Target also is adding new brands to meet emerging trends in the market that were missing in its current assortment. For example, this fall it will debut a modern home-decor brand called Project 62, named after the year Target was founded during the mid-century modern movement.

Project 62 offers a lower-priced option for those looking for sleek, Scandinavian-type designs found at places such as West Elm and Design Within Reach. The brand also is designed with smaller, more urban living spaces in mind — think nesting tables that slide under one another and ottomans with storage built into them.

Target is also creating new experiences to accompany the new brands — both in the stores and online.

Its relatively new visual marketing team at headquarters has developed department store-like displays that include mannequins and splashy in-store signage from the advertising campaigns to help tell the story in stores.

And on Target.com, each brand will have its own landing page aimed at providing inspiration as well as features such as fit finders, 3-D shoppable rooms and curated content from social media showing real Target shoppers wearing pieces from the collections.

'Re-embracing its DNA'

A shift back to focusing on the "Expect More" part of Target's brand promise in apparel and home goods is smart because it drives differentiation and is the most profitable part of its business, said Leon Nicholas with Kantar Retail.

In recent years, Target has gotten somewhat distracted by trying to leverage groceries and household essentials as a way to drive traffic to the store, he said.

"This is Target re-embracing its DNA," he said. "This takes them out of the game of competing directly against Amazon, and it drives excitement and energy into the store again in a way that consumables cannot."

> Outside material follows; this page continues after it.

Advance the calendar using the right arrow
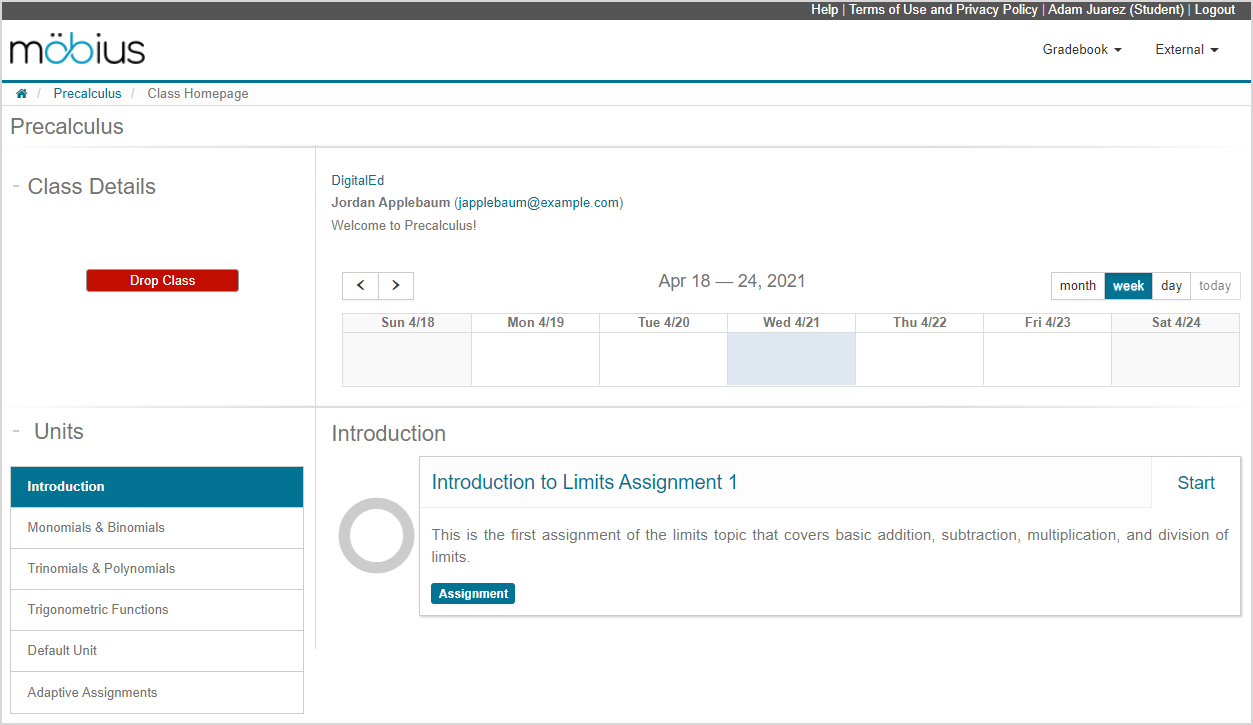The image size is (1253, 725). click(x=395, y=285)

Wendy Liebmann, CEO of WSL Strategic Retail, said Target needs to win back shoppers who were missing that feeling of surprise when they go to the store, turning to other places online or at off-price retailers such as T.J. Maxx.

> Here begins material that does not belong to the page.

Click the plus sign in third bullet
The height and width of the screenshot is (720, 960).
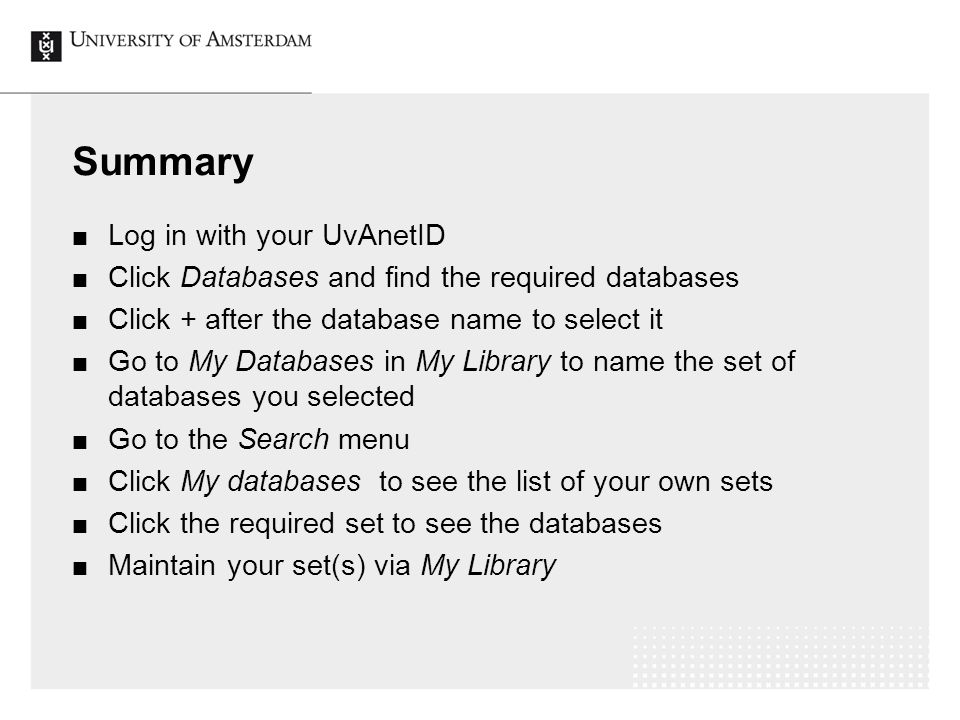(188, 320)
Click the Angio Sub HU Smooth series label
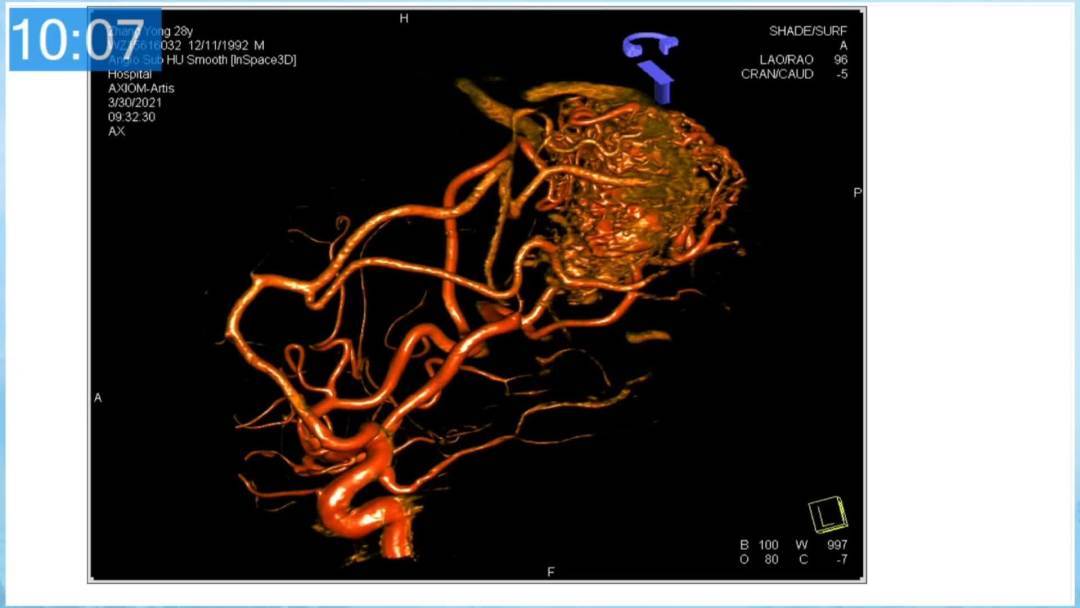 [202, 60]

"Part of it is that Target did leave the door open," she said. "The other is that these other companies have filled a gap of immediacy and value."

She added that Target should not take the Amazon threat lightly, especially as the online behemoth tries out new services such as Prime Wardrobe and adds to its growing roster of private-label clothing brands such as Lark & Ro for women and Buttoned Down for men.

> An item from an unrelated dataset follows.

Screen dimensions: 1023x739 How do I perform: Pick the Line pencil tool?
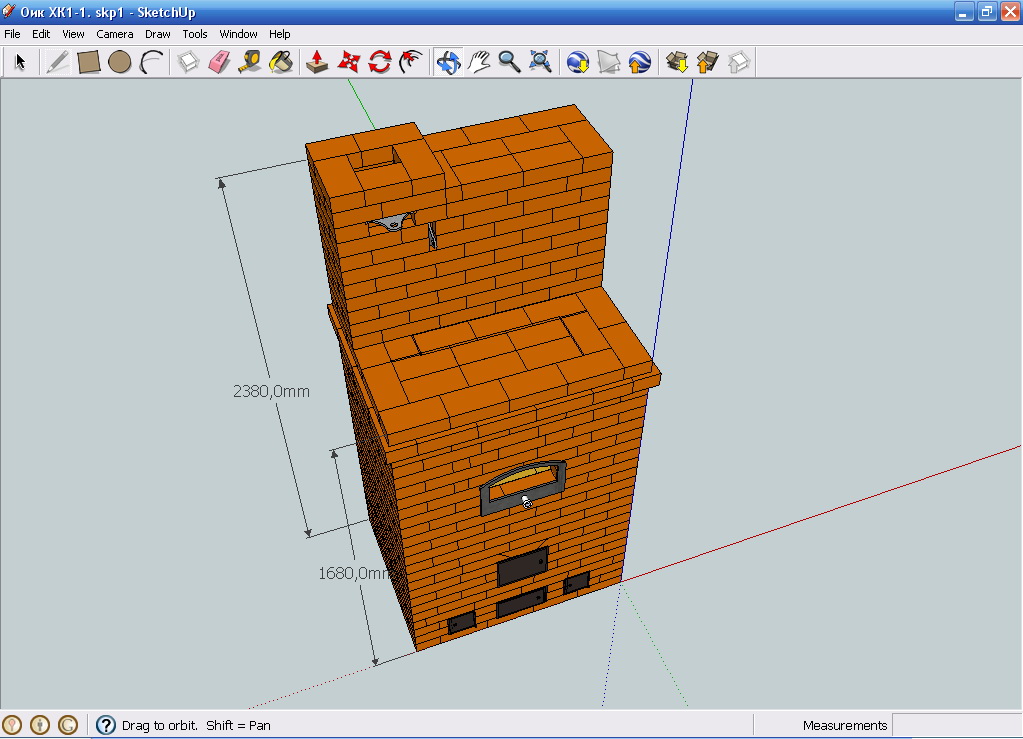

Amazon's private labels, while growing quickly, still have a long way to go in matching the sales of Target's biggest brands as well as those of Macy's and Nordstrom, according to data from Slice Intelligence. Target's Cat & Jack, for example, saw nearly 15 times the volume of online sales as Lark & Ro in the past year.

At the same time, other big brands such as Nike now sell their products directly through Amazon, making that website a bigger destination for apparel.

Tritton is betting that Target's reputation for style will help set it apart.

"There's a real relationship with Target," he said. "We're more than just an algorithm. We're an emotion to them."

New pricing, brand strategy

Target began picking up the pace of its new brand development after Tritton joined Target in June 2016, filling a position that had been vacant for about a year. He came from Nordstrom where he was in charge of the high-end retailer's portfolio of private labels.

When he got to Target, he jumped right into brand research and strategizing already underway.

"I was able to come in and go, 'OK, let's break it down and be strategic about it,' but 'Let's go!' " he said. "We have the talent. We have the ideas. We just unleashed that potential and let Target be Tar-zhay."

The new brands, he added, will have better-quality fabrics, but the prices will not be higher.

Target will start with more of an everyday low pricing strategy from the get-go. The idea is to move away from the cycle of marking items up and then relying on promotions to help move them back down.

The marketing campaign around the new brands will call attention to the price points.

As for the yet-to-be-unveiled brands coming down the pike, Tritton hinted that they won't be limited to home and apparel.

"We're looking for opportunities to refresh our whole portfolio and strengthen what we bring uniquely to the guest," he said. "This is the beginning."